(17
de diciembre de 2009) - El viejo levanta la vista de vez en cuando
para desafiar a un público que ha esperado por más treinta años este
momento. Lee un discurso de espaldas a la historia. No se ha disculpado
ni una sola vez y sabe que las condenas -aunque llegan tarde- lo
alcanzan. Los tribunales de Córdoba están colmados por voces y
presencias de hombres y mujeres que reclaman, que vienen reclamando,
verdad y justicia. El viejo ha sido responsable de la tortura, del
secuestro, la desaparición y la muerte de muchos hombres y mujeres.

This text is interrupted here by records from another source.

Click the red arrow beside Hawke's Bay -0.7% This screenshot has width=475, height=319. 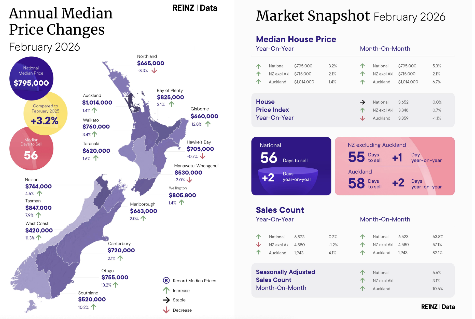coord(203,156)
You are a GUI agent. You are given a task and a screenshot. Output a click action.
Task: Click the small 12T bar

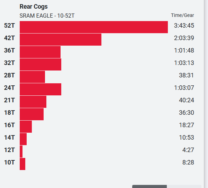pos(21,151)
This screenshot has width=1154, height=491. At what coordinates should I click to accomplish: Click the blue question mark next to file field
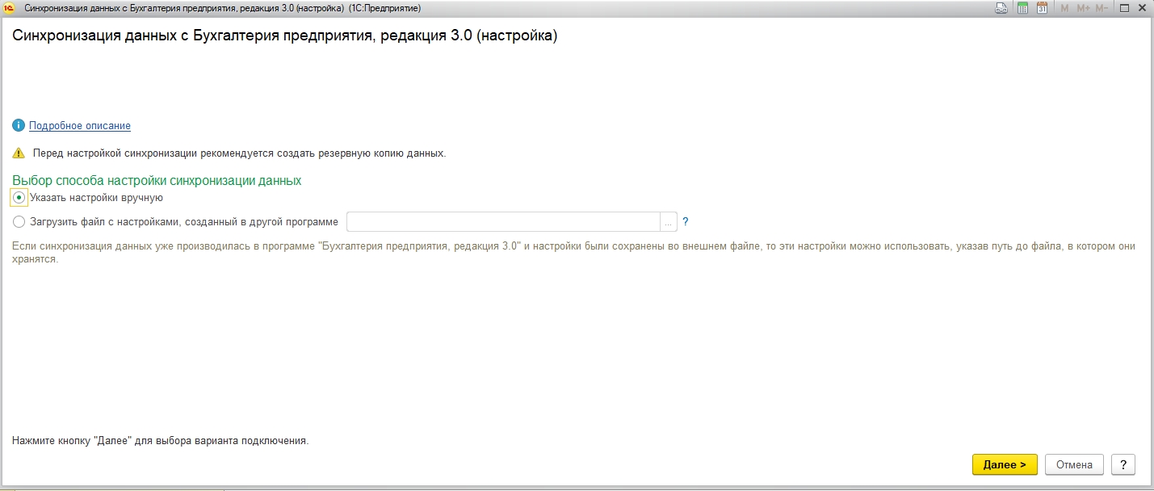686,222
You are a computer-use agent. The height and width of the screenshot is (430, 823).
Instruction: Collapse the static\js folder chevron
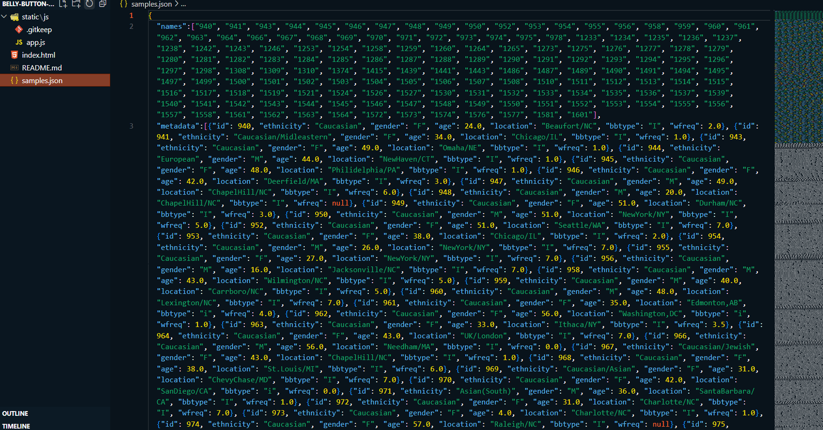click(4, 17)
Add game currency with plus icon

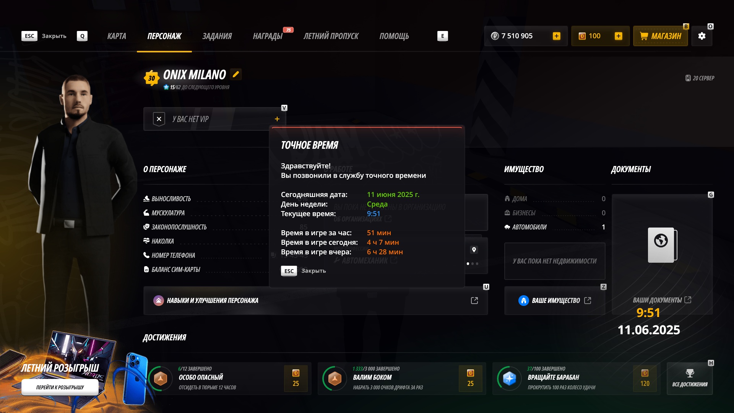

Luciano Benjamín Menéndez, la cara trasfigurada de tanto odio, levanta
la vista para ver que sólo lo acompañan otros obedientes asesinos como
él. Vuelve a su discurso nutrido de mentiras y veneno, vuelve y
lee: "Bien lo dijo Abel Posse: 'ningún país repudió a su Ejército por
lo que le exigieron sus gobiernos'". Allí lo cita un asesino;
aquí, en Buenos Aires, el Jefe de Gobierno lo hace Ministro de
Educación. El panorama pinta bien negro. Las expresiones del nuevo
ministro, que se expresa en los medios, no se hacen esperar. Pide la
baja de imputabilidad hasta los 14, 13 o 12 años: para Posse un niño de
séptimo grado puede ser un delincuente común. Defiende los castigos
corporales: le cuenta a un periodista que “hay que darle un sopapo al
hijo”. No se priva de decir mano dura y represión: las palabras que
elige crecen como las flores de un cementerio discursivo. Para Posse el
gran problema de la educación son las huelgas de los maestros. Ni de
cerca están las causas de esas huelgas. Ni de cerca se anima a atacar
los problemas de fondo que nos tienen a los maestros defendiendo con lo
que podemos a la escuela de la destrucción del sistema público. Parece
ser que con buen “cachetazo” se solucionará el problema de los
edificios que se caen a pedazos, de las viandas raquíticas que reciben
nuestros niños en los comedores escolares, de los subsidios millonarios
que se destinan a la educación de unos pocos (mientras se recorta el
presupuesto de la educación de todos), de los salarios por debajo de la
canasta básica. Encerrando a los adolescentes, que según él, se
“estupidizan con el rock”, la sociedad estará en orden. Ayer
nos enterábamos que el ministro saliente, Mariano Narodoski, había
contratado para su cartera a un espía ex agente de la Policía Federal ;
hoy tenemos a un flamante cavernícola (de los que estudian en la
Sorbona , hacen carrera diplomática y crían gatos persas) a cargo de la
educación de la ciudad. Estamos profundamente preocupados. Los
docentes, quienes tomamos partido por la palabra, la reflexión, la
democracia y la verdad, no podemos más que repudiar con todas nuestras
fuerzas la designación de Abel Posse. Repudiamos el orden que auguraban
Videla y Lanusse (gobiernos dictatoriales para los que Posse trabajó);
repudiamos a un gobierno que elige como ministro a un personaje
oscurantista que pide amnistía para aquellos que robaban bebés y
vendían niños. Nótese bien: que pide el perdón y el olvido para quienes
quemaban libros y personas, pero que defiende el castigo para un niño
de 12 años. No podemos aceptar que a cargo de los jardines de infantes
se ponga a un personaje que brega por el “sopapo” y por darle más armas
y “libertades” a la misma policía que mató a Rubén Carballo, el joven
de 17 años que después de asistir a un recital fue apaleado por un
numeroso grupo de oficiales del “orden”. El
gobierno porteño de Macri ha decidido mostrar una vez más, tal vez de
manera brutal, su rostro autoritario: el nuevo ministro de educación es
quien no sólo defendió desde la diplomacia y el periodismo a los
dictadores, sino quien hoy en día argumenta a favor de la represión
policial como solución de los reclamos. Se está poniendo al frente del
sistema educativo a alguien comprometido profundamente con la dictadura
que asesinó y desapareció a más de 600 docentes, a más de 200 alumnos;
quien -a la manera en que el nazismo niega los campos de concentración-
arroja dudas sobre la desaparición de personas en nuestro país, quien
pide olvido como otra manera de disfrazar el término impunidad. No se
puede pensar en la formación de ciudadanos justos y de una sociedad
plural con un discurso que atenta contra la vida de las personas. Es
preciso que todos los docentes, alumnos y padres nos unamos para
reclamar la destitución inmediata de Abel Posse. No soportemos este
insulto a la democracia. Nosotros que optamos por el libro, por la
palabra, por la verdad y la justicia no podemos permitir que se elija
al vocero de los verdugos, de los secuestradores, del terrorismo de
estado como ministro de educación.
¡Exigimos la renuncia o la destitución inmediata de Abel Posse!